Importantly all characters must return in the order they were recieved but split up. My problem is that i have to do this recursively in a single function(for educational purposes) and i struggle to understand how this is doable without an external function calling the recursive and then modifying the string.

    def split_rec(string):
        if string == '':                                                     
            return "-"                                                     #used to seperate late
        elif str.islower(string[0]) or string[0] == "_" or string[0] == ".": #case1
            return string[0] + split_rec(string[1:])
        elif str.isupper(string[0]) or string[0] == " " or string[0] == "|": #case2
            return split_rec(string[1:]) + string[0]
        else:                                                                #discard other
            return split_rec(string[1:])

    def call_split_rec(string):  
    ##Essentially i want to integrate the functionality of this whole function into the recursion
        mystring = split_rec(string)
        left, right = mystring.split("-")
        switch_right = right[::1]
        print(left + " " + switchright)

The recursion alone would return:

    "lowerUPPERcaseCASE" -> "lowercase" + "ESACREPPU"

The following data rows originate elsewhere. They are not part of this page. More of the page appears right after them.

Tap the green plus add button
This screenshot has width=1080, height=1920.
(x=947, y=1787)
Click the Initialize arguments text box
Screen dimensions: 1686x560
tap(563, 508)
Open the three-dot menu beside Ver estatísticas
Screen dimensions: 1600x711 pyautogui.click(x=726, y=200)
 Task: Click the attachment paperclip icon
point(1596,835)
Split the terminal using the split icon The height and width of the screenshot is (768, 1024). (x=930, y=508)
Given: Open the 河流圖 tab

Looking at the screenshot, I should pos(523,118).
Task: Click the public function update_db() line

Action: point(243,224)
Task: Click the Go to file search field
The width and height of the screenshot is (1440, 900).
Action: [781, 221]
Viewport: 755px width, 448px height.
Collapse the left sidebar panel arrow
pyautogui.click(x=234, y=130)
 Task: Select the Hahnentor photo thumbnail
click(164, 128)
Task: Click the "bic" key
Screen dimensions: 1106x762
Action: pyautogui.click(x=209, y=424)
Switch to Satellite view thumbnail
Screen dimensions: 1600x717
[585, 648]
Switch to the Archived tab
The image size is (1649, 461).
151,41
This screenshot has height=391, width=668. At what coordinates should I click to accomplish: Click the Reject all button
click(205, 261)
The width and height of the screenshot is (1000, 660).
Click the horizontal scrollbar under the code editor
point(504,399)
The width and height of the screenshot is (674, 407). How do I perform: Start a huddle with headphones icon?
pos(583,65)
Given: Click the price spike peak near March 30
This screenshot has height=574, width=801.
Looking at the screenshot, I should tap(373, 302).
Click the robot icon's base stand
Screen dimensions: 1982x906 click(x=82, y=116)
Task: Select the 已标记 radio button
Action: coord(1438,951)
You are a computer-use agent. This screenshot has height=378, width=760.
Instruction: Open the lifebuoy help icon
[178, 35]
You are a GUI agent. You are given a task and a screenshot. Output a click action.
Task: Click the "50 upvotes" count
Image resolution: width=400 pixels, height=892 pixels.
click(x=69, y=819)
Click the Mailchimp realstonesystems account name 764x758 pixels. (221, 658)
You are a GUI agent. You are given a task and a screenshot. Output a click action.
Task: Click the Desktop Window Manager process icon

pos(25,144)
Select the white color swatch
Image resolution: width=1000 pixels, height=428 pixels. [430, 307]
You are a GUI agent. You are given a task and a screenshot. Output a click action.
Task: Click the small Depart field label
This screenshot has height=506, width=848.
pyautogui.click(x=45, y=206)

My best attempt at solving this in a single function was to make case2:

    elif str.isupper(string[-1]) or string[-1] == " " or string[-1] == "|": #case2
        return split_rec(string[:-1]) + string[-1]

So that the uppercase letters would be added with last letter first, in order to correctly print the string. The issue here is that i obviously just get stuck when the first character is uppercase and the last one is lowercase.

I've spent alot of time trying to figure out a good solution to this, but im unable and there's no help for me to be found. I hope the question is not too stupid - if so feel free to remove it. Thanks!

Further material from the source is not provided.